Они не знали, что сказать, и вид у них был озадаченный. Потом старый д'Арк сказал:

— Про мать — это ты верно. Другой такой чудачки я не видывал. Все горюет, все горюет; ночей не спит, все лежит да думает, да горюет о тебе. Когда на дворе непогода, она плачет и приговаривает: «Как-то она там, моя бедная? Наверное, промокла до нитки, и солдатики ее тоже». А если молния или гром — вся задрожит, начнет ломать руки и говорит: «Вот так, верно, гремят страшные пушки, а она едет прямо на них; а меня там нет, и некому ее защитить!»

— Мама, бедная мама, как мне тебя жалко!

— Вот я и говорю — чудачка; я это за ней сколько раз замечал. Когда приходит весть о победе — вся деревня радуется и гордится, а она мечется как безумная, пока не узнает, что ты жива; только это ей и надо! А как узнает, падет на колени, хоть бы и в грязь, и славит Бога во весь голос, и все за тебя, а о сражении ни слова. И каждый раз она говорит: «Ну, теперь-то уж конец! Теперь Франция спасена, теперь-то уж она к нам вернется!» А тебя все нет — и опять она горюет.

— Довольно, отец, не надрывай мне сердце. Зато уж как я буду ее жалеть, когда вернусь! Всю работу буду за нее делать, во всем ей угождать, и не придется ей больше из-за меня плакать.

Еще вот этак поговорили, а потом дядя Лаксар сказал:

— Теперь ты, душа моя, выполнила Божье веление и вольна уходить. Так-то оно так. Ну а король? Ведь ты у него лучший воин. А вдруг он тебя не отпустит?

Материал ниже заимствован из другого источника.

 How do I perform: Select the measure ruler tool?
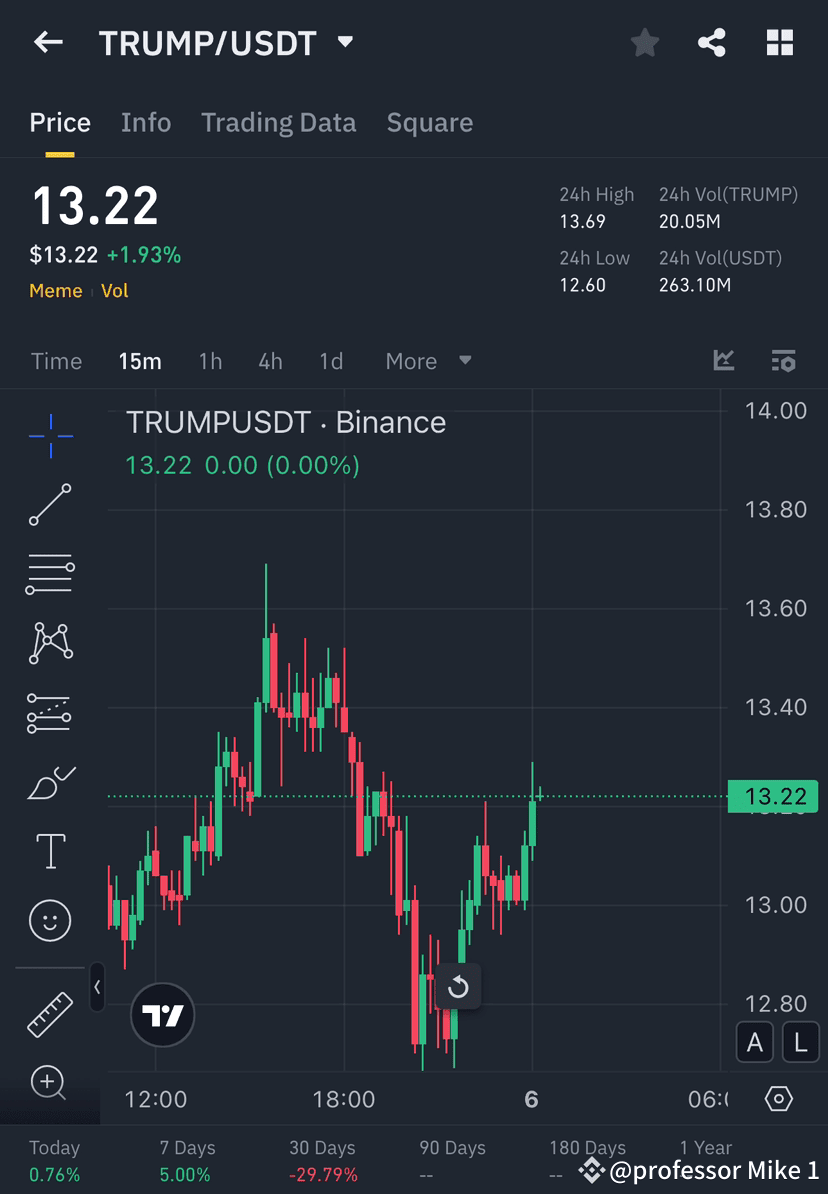(x=50, y=1013)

Это было неожиданно. Жанна не сразу опомнилась, а потом сказала с простодушной покорностью:

— Король — мой повелитель, а я его служанка. — Она замолкла и задумалась, но скоро улыбнулась и сказала весело: — Что про это думать? Сейчас не время. Расскажите мне лучше, что делается у нас дома.

И старики принялись рассказывать, рассказывали без умолку про все и про каждого на деревне; приятно было их послушать. Жанна по своей доброте хотела и нас втянуть в разговор, но это ей не удавалось. Она была главнокомандующим, а мы — никто. Ее имя гремело по всей Франции, а мы были мельче песчинок. Она была соратником принцев, и героев, а нашими товарищами были безвестные рядовые. Она стояла даже выше всех великих мира сего — ведь она была посланницей небес. Словом, она была Жанной д'Арк. Этим все сказано. Для нас она была божеством. А это значит, что между нами лежала пропасть. Мы не могли быть с нею на равной ноге. Вы сами видите, что это было невозможно.

А вместе с тем как она была человечна, как добра и отзывчива, как ласкова и приветлива, как скромна и бесхитростна! Вот слова, которые приходят на ум, когда пишешь о ней, но их недостаточно, они слишком скудны и бесцветны, чтобы рассказать о ней все или хотя бы половину. Простодушные старики не понимали, что она такое, и не способны были понять. До сих пор они имели дело с обыкновенными смертными, и у них не было другой мерки. Когда прошло их смущение, она стала для них просто девчонкой. Удивительное дело! Страшно было видеть, как свободно и спокойно они себя чувствовали в ее присутствии; они разговаривали с ней, точно с любой другой французской девушкой.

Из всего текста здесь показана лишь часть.